* What is needed: Update the lines from the first one up to and including the line with "at that location.", changing "screenshot" to "screen capture" and keeping everything else unchanged. Leave the pictures out of your answer.

(Saved entries)
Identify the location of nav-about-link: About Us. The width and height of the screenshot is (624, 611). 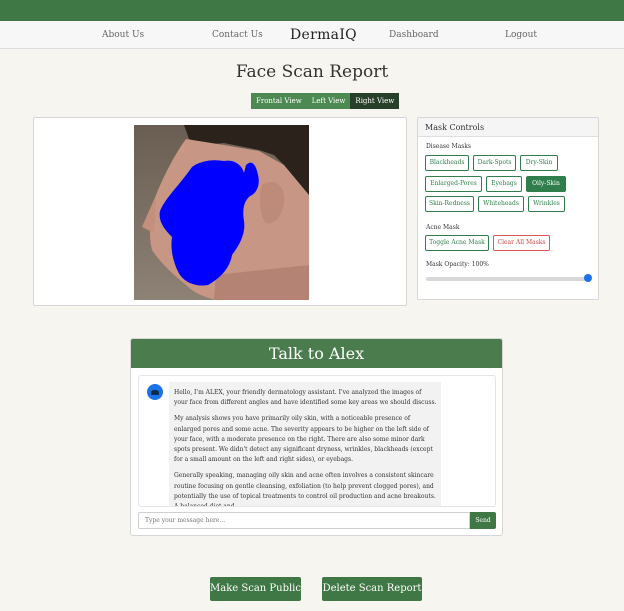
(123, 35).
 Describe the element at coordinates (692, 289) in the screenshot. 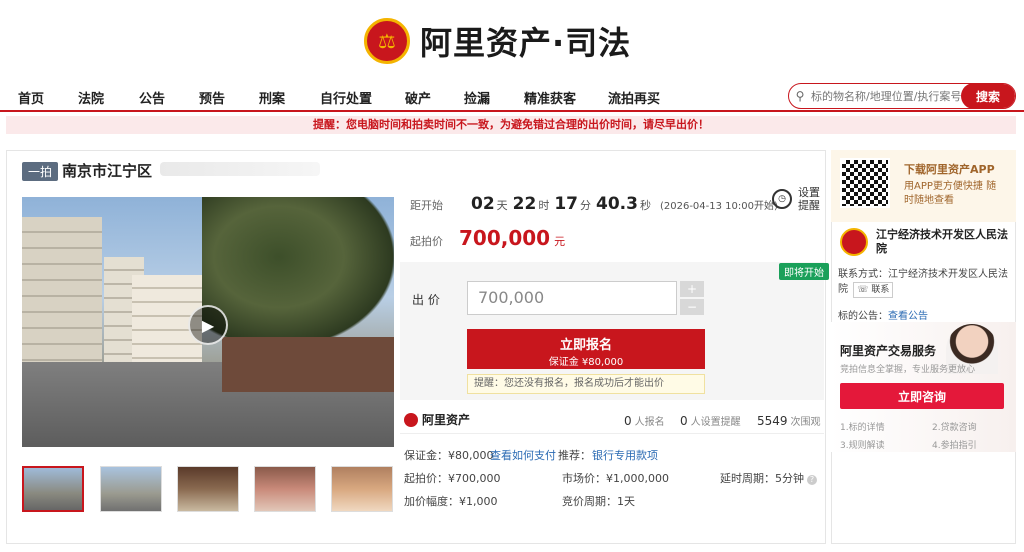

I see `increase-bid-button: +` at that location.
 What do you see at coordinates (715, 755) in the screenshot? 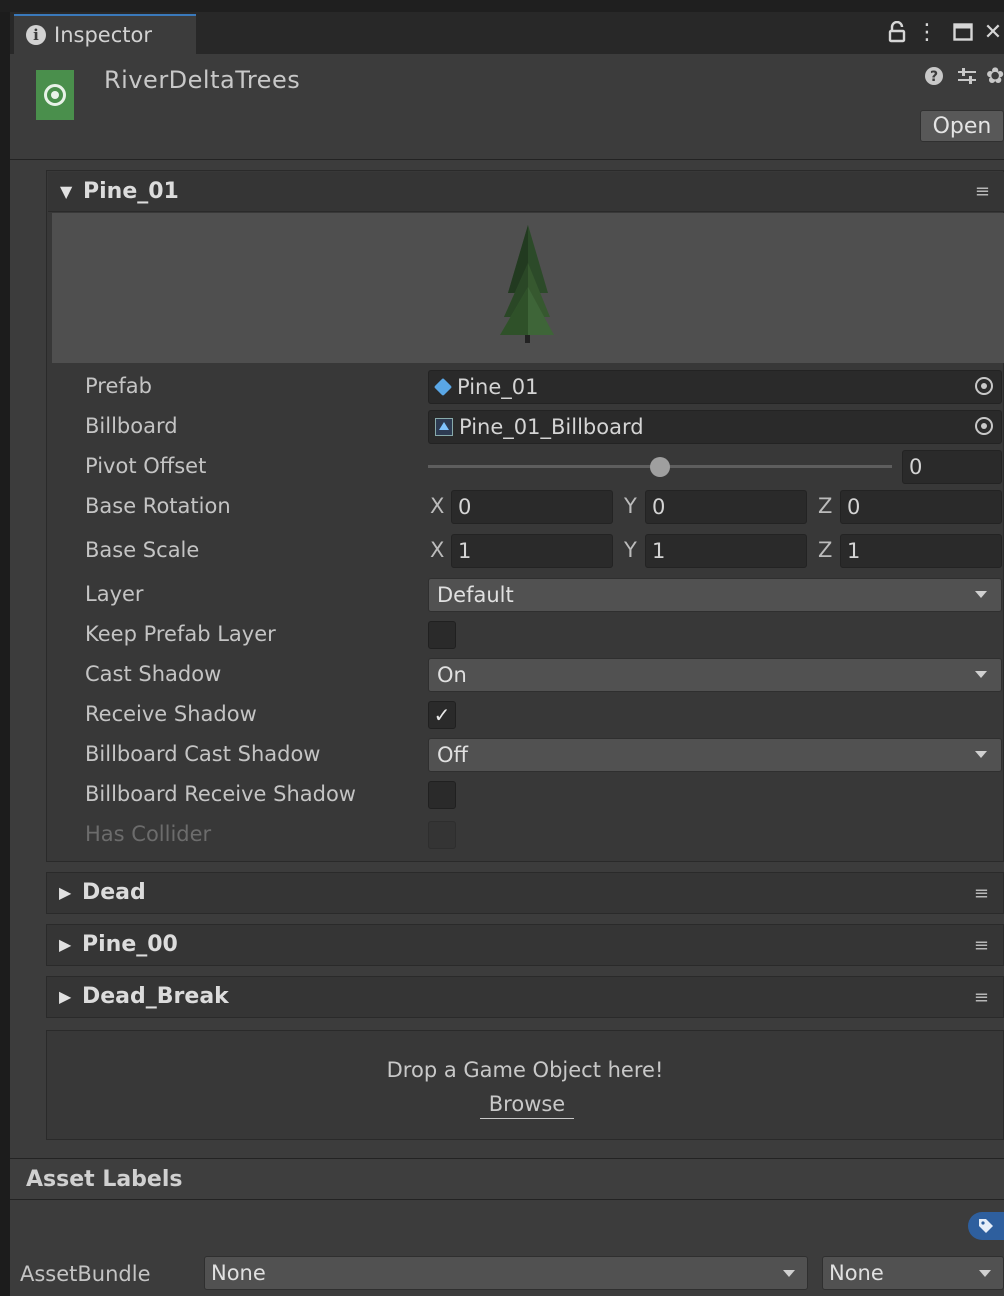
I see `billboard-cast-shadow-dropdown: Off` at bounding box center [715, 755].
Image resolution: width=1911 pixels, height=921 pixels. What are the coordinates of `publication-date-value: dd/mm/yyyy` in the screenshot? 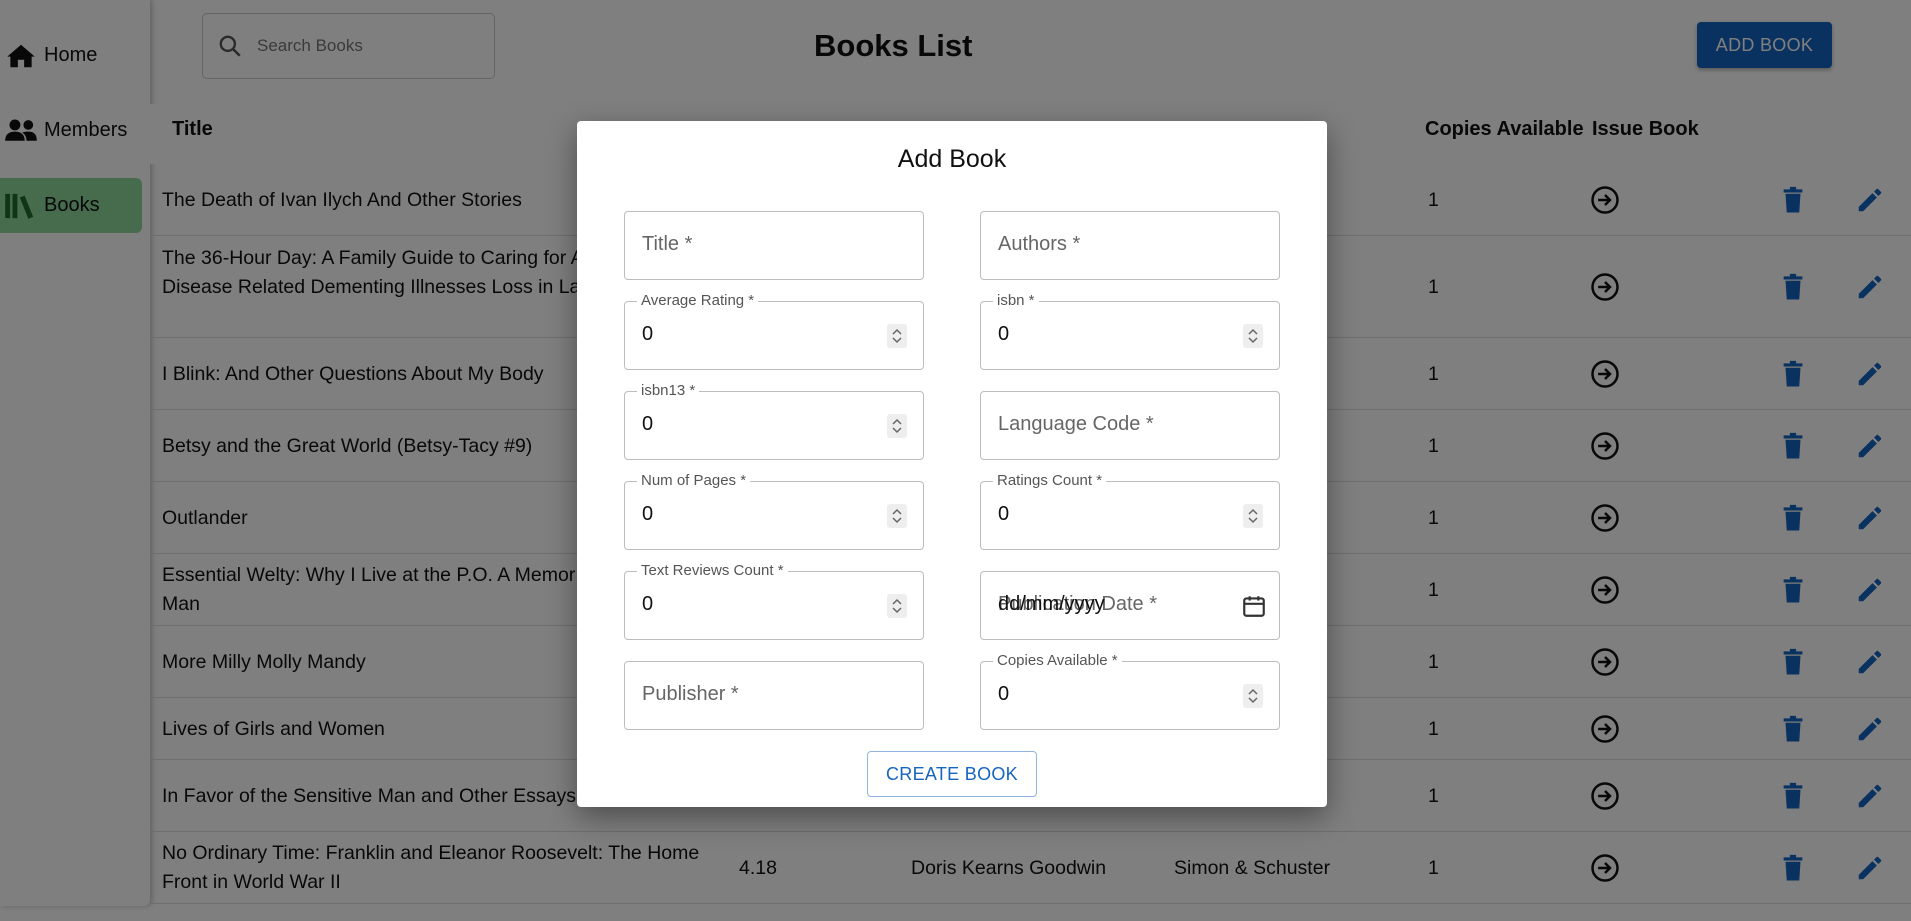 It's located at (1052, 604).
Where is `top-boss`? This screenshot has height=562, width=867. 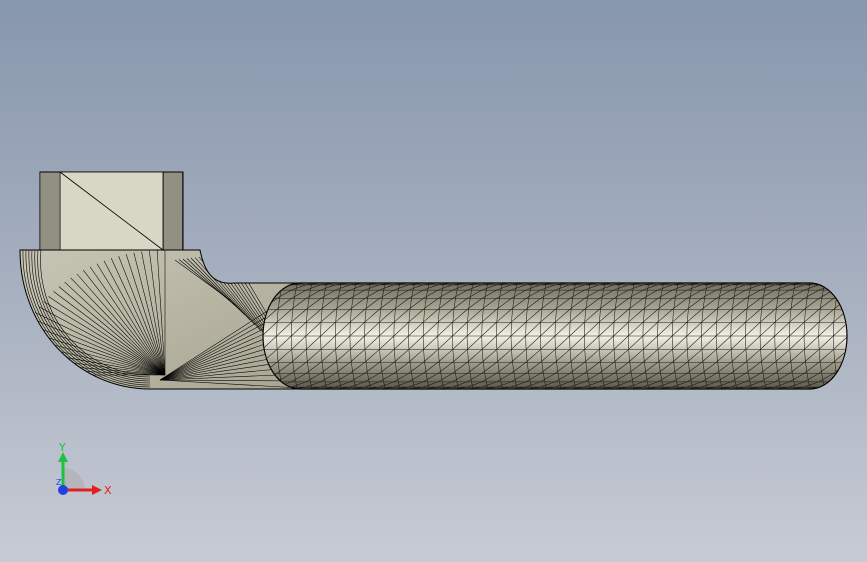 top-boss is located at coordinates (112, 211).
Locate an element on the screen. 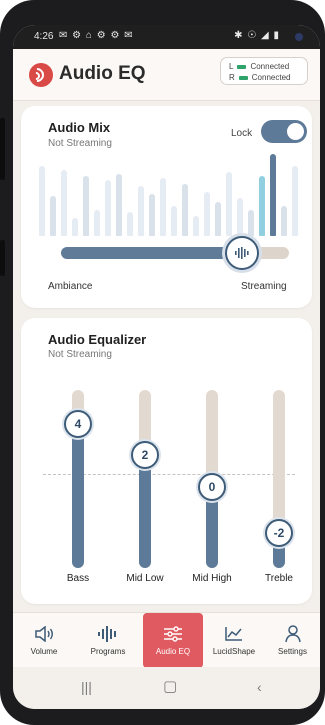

* Exercise answer:
Identify the location of nav-about-link: About Us. The width and height of the screen capture is (624, 611). 
(123, 35).
 Describe the element at coordinates (692, 289) in the screen capture. 

I see `increase-bid-button: +` at that location.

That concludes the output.